What you should do:
Each line of the records containing "Given" is to be copied out and returned.

Task input:
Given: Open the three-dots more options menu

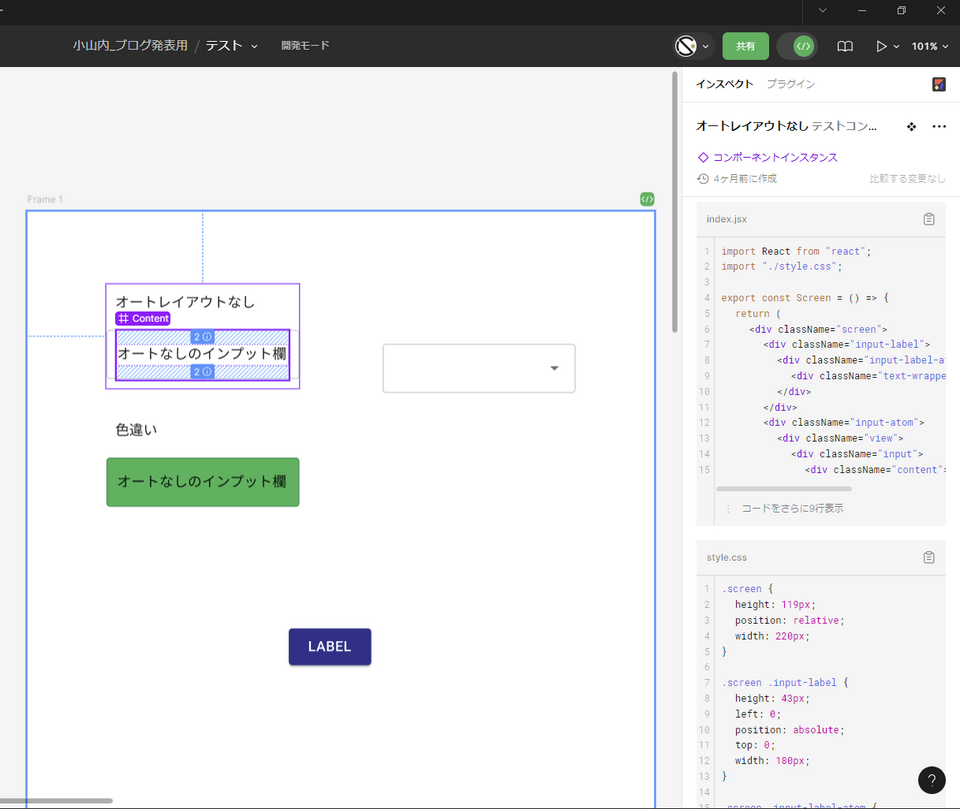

* * *

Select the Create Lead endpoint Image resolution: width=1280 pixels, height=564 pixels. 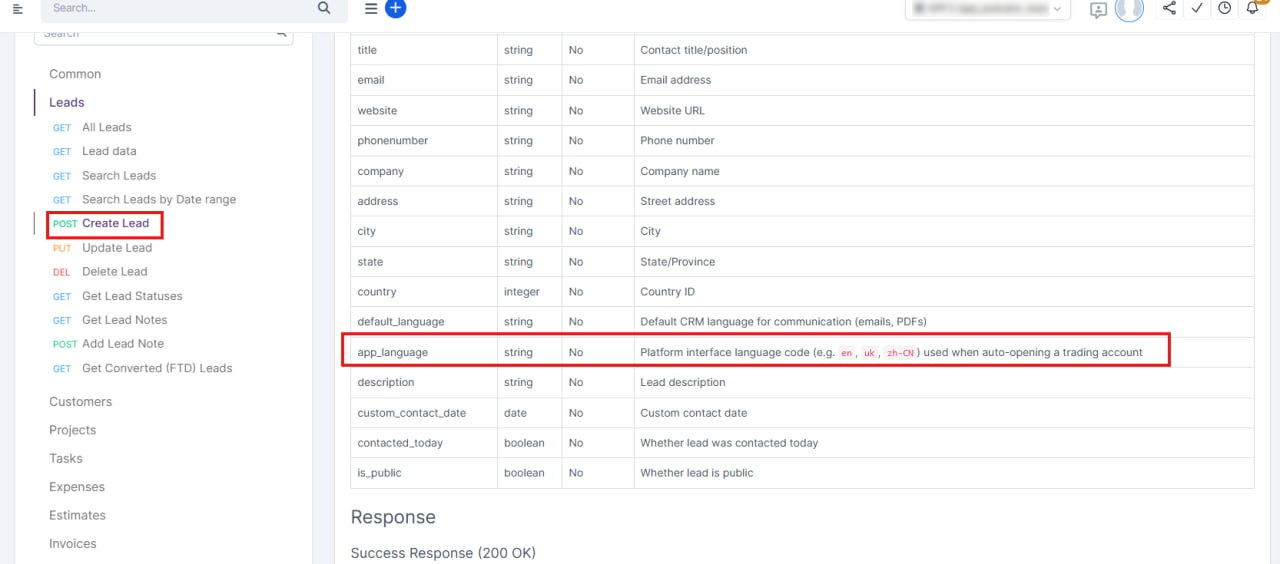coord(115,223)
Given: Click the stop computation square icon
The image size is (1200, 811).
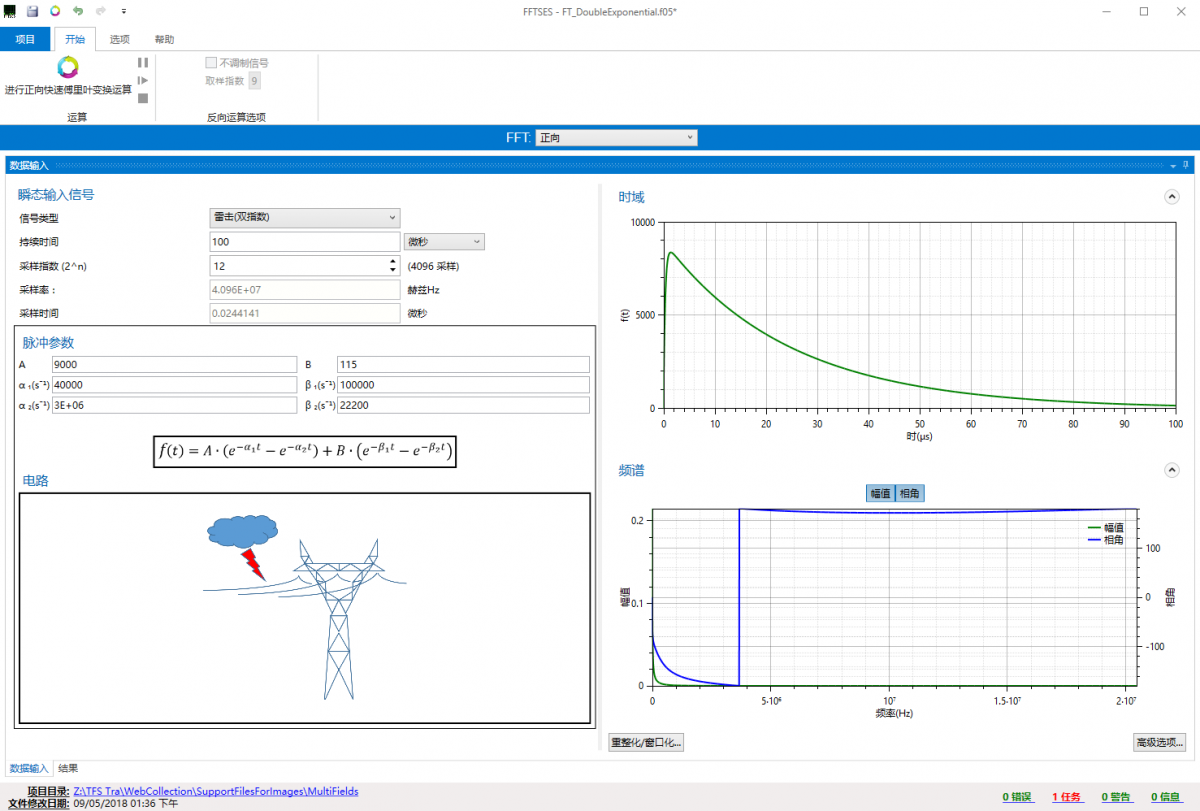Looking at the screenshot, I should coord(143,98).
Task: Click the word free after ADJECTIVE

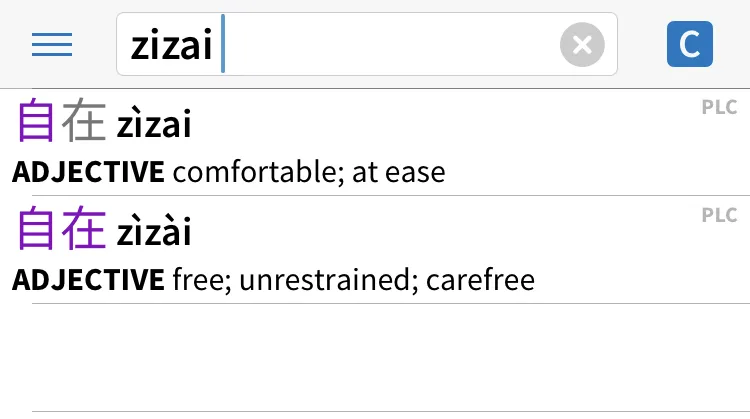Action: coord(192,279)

Written solution:
Given: Open the three-dots more options menu
Given: Click the stop computation square icon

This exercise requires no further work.